Blogger Fritz said...

It's good to get feedback like this. Props to the city of Tulsa for applying and giving it a go!

7:03 PM  
Blogger Paul Tay said...

WTF? Tulsa lost out? Good grief, LAB! Santa says Tulsa's a great place to bike. GIT A CLUE.

1) Tulsa already accommodates bicycles on ALL City streets, and the controlled-access roadways, i.e. Broken Arrow Expressway, 169, and I-44.

2) Completed Streets? I have already asked the Mayor to declare ALL roadways within the City limits as "bikeways," as part of the Blue Ribbon Street Panel, headed by Sharon King and Dewey Bartlett. Make small design changes to reduce speed limits to 25mph on ALL streets, and INCREASE flow through major intersections. Currently, motorists are SPEEDING between traffic lights just to catch the red. The problem is intersection design that CHOKE flow. With both the declaration and the design changes, CMAQ funds might apply.

3) There are ALREADY model bicycle parking ordinances CODIFIED in other cities. Unfortunately, most of them apply to new developments. Tulsa ALREADY has the problem of zoning changes that make it difficult for developers from profiting from in-fill development. ANY bicycle-relevant changes has to be made along with the general review and change of zoning. The City Council STILL has NOT even moved to repeal the anti-spitting ordinance, 27 TRO 1213.

4) Motorist education is an administrative issue reserved for DPS. Under sworn testimony in court, TPD does NOT put APO's in ACTUAL physical control of bicycles during the Academy. At NO other times in their careers are they provided bicycle training unless they are in the bike patrol, or they have to testify against Santa in court. So, Tulsa Municipal Court allows lay witnesses to testify in bicycle cases.

5) Finding which roadways with wide outside lanes a DAUNTING task? Why don't you simply ride on the major Tulsa streets, i.e. Memorial, Riverside, Sheridan, etc.? Hint: There's a nice stretch from 21st to the BA on Harvard with wide outside lane. Very nice. But, EVERYWHERE Santa rolls, Memorial, Riverside, the BA, there's a nice wide 12 foot AASHTO standard BIKE lane. Wat up wit DAT?

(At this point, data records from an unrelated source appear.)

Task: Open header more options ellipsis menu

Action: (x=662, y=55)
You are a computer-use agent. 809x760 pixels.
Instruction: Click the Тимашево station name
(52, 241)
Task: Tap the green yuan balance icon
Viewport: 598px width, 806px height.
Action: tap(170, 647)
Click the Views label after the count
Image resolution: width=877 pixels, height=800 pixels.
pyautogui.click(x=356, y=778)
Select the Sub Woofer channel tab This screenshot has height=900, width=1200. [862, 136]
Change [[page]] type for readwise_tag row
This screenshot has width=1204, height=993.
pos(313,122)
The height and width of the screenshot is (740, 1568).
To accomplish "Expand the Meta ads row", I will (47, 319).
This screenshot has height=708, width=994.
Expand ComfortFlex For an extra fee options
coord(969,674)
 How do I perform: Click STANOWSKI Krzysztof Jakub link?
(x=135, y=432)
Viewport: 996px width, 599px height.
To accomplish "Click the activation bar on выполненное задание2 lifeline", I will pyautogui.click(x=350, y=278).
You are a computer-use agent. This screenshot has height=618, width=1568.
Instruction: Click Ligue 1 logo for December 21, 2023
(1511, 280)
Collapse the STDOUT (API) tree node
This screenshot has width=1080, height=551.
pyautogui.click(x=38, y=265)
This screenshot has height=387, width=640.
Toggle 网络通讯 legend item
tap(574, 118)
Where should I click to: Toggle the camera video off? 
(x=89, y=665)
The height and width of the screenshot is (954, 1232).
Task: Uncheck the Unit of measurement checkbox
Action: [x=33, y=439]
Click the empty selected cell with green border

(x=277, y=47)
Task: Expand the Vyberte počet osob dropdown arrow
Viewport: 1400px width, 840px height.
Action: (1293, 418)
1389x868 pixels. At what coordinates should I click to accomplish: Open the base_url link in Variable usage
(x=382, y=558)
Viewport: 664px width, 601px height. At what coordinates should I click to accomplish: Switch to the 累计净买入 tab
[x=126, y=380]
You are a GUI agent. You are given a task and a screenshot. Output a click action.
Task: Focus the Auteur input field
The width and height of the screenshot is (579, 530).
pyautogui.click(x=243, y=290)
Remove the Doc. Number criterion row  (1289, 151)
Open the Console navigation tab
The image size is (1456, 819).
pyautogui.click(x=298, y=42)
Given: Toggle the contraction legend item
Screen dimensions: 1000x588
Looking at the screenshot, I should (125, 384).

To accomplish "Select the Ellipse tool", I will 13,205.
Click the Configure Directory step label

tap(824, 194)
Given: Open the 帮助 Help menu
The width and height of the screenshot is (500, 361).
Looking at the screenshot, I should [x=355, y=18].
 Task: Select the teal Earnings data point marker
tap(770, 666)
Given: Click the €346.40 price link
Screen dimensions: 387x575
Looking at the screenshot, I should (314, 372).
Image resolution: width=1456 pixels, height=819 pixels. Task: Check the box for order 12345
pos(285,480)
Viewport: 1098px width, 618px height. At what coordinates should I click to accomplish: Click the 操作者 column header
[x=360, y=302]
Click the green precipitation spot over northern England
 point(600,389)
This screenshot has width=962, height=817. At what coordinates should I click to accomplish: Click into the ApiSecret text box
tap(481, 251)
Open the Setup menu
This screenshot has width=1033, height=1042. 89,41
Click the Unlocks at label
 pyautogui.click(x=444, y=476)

With folks like LAB, does Tulsa REALLY need to be any bike-FRIENDLIER?

12:33 PM  
Blogger Paul Tay said...

Upon an in-depth review of the LAB BF app, it is set up for FAILURE, using the build-it-and-they'll-come mentality. Special bike lanes, designed by traditional traffic engineering don't encourage MORE biking. High gas prices do.

All Santa ask is TPD put ALL their new APO's in ACTUAL physical control of bicycles for a week on Memorial. And, watch the motorists CRIMINALLY speeding to SLOW down. And, no, guys, they won't nail your six. If it was THAT dangerous, they would have nailed Santa and X-Mas would have ENDED a LONG time ago.

Most of the current beat cops are fairly understanding, except for a few who delight in showing up in court on their days OFF to bust Santa. Goooooooooo, TPD Santa Task Force!

12:48 PM  
Blogger Apertome said...

It sounds to me like Tulsa is doing pretty well, but these comments seem constructive. Sometimes it's better to "fail" because it's easier to convince someone action is necessary when you didn't pass the test. If you pass the test, they can argue things are good enough!

I didn't understand a thing Paul Tay just said.

3:07 PM  
Blogger Aric Thorpe, MHR said...

I wish there were places in town where people could safely park their bikes. I would like to ride my bike to the mall at 41st and Yale but theft is just too high to leave it chained to a bike rack. I think there is a market for secure bike garages / cages in Tulsa. I would pay to know that my bike is secure. Isn't there something that Tulsa can do to encourage this much healthier mode of transportation?

4:45 PM  
Blogger Ed W said...

Aric, last fall there was some talk of a pilot project installing bike lockers in downtown parking garages. If I hear anything more about it, I'll certainly post it.

As for 41st and Yale, perhaps you could use an old 'beater' bike as an errand-runner. I used a cheap track bike as a commuter for a long time, either removing the front wheel or locking it into the u-lock with the frame and back wheel. Come to think of it, this could be a good time to write about making a bike more theft resistant.